In our tradition, we say that in the very beginning, God circled the chaos of the world and created from it Order. God fashions Order from Tohuwabohu. We are told that God speaks to it, and the Chaos listens and becomes something lovely and good, something like a magnificent, full, and breathtaking Garden. We are told that all that needs to happen is for God to speak a Word, a kind of holy prayer spit from God, and Order and beauty can emerge from the most desperate and impossible of circumstances. Things can change, horrible situations can change, when we speak our prayers into the maelstroms.

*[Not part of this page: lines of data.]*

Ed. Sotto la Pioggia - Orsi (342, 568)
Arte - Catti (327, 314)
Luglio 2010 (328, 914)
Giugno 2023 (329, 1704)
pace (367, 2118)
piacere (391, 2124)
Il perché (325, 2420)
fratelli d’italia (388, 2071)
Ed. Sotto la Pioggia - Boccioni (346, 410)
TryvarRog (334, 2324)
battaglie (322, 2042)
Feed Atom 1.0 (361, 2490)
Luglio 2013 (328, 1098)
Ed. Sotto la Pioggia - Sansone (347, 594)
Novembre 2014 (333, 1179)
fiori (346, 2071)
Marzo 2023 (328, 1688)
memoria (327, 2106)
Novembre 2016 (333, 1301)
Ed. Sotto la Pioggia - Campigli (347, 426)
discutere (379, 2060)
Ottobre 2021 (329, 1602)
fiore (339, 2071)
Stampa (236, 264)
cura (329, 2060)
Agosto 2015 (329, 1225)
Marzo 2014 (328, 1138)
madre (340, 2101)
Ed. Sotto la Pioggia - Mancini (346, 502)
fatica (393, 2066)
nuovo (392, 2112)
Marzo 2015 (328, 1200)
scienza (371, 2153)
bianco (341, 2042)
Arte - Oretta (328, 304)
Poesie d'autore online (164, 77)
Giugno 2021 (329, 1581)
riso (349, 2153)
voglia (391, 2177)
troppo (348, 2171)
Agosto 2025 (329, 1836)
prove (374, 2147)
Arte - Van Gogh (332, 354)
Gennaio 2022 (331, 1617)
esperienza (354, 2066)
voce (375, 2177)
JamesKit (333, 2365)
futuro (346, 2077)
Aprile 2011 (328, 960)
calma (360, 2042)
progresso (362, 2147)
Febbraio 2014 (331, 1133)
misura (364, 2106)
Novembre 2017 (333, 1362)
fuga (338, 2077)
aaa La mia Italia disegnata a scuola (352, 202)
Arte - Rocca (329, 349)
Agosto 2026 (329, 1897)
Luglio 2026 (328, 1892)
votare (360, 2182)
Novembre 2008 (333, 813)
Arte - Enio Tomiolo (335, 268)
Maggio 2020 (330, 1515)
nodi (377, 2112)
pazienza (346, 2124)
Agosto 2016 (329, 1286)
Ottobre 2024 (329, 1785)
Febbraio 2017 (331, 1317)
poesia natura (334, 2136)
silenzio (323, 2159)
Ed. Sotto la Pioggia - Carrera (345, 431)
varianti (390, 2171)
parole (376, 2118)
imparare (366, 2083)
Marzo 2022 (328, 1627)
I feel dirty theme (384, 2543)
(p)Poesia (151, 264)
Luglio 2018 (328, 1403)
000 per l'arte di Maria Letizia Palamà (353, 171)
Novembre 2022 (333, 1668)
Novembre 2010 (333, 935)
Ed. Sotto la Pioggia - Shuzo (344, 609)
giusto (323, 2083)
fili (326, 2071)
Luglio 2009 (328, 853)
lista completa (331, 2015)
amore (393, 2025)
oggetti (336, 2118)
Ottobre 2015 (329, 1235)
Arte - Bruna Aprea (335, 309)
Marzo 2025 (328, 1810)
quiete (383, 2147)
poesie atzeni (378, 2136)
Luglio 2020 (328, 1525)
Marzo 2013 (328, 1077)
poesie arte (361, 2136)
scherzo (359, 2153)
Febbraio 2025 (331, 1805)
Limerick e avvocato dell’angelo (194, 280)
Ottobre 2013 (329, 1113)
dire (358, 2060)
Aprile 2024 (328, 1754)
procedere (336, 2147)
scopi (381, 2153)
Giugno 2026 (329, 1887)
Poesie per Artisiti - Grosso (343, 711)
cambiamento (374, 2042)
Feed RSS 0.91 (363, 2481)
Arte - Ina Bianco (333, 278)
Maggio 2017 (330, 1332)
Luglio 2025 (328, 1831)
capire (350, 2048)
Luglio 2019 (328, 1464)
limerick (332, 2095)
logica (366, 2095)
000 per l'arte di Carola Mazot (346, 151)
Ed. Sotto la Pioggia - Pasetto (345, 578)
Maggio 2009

Trudy knew this professionally, and she became intimately and personally acquainted with it as she was forced to make her peace with Alzheimer’s, perhaps the most chaotic of all human maladies. It has been a regular and uninvited guest in her family. Alzheimer’s is an insult and mockery to the human spirit, to our very identity. It is a condition that leaves us offended and helpless at the same time. It is a condition where only God can speak and create Order. We trust that God has done so now for Trudy.

Earlier, I suggested that God is not a perfectionist. So many think that God is, but that is a Greek notion and we are not Greeks, but Christians. The biblical idea is that God is not so much concerned with perfection as God is concerned with goodness, with redemption and restoration. We are told that God puts things back to rights, the way things are supposed to be. As we know, things are hardly ever pristine after they have been restored. There are usually scars, even gouges, left in the wake of such an operation. Even our Lord himself bears scars and gouges, bless him. The scars are signs and reminders of where we have been and of the great lengths that God has taken to make us whole. Our scars are reminders not of our imperfections but of the joy of being reimagined by God. Our great gouges are cause for celebration, knowing as we do that God has bound our wounds, has brought sanity to our lives and order to our world at long last. Right about now, Trudy might tell us how beautiful it all is, even if it is not perfect.

Thom Fiet is minister at the Pleasant Plains Presbyterian Church in God’s Hudson Valley.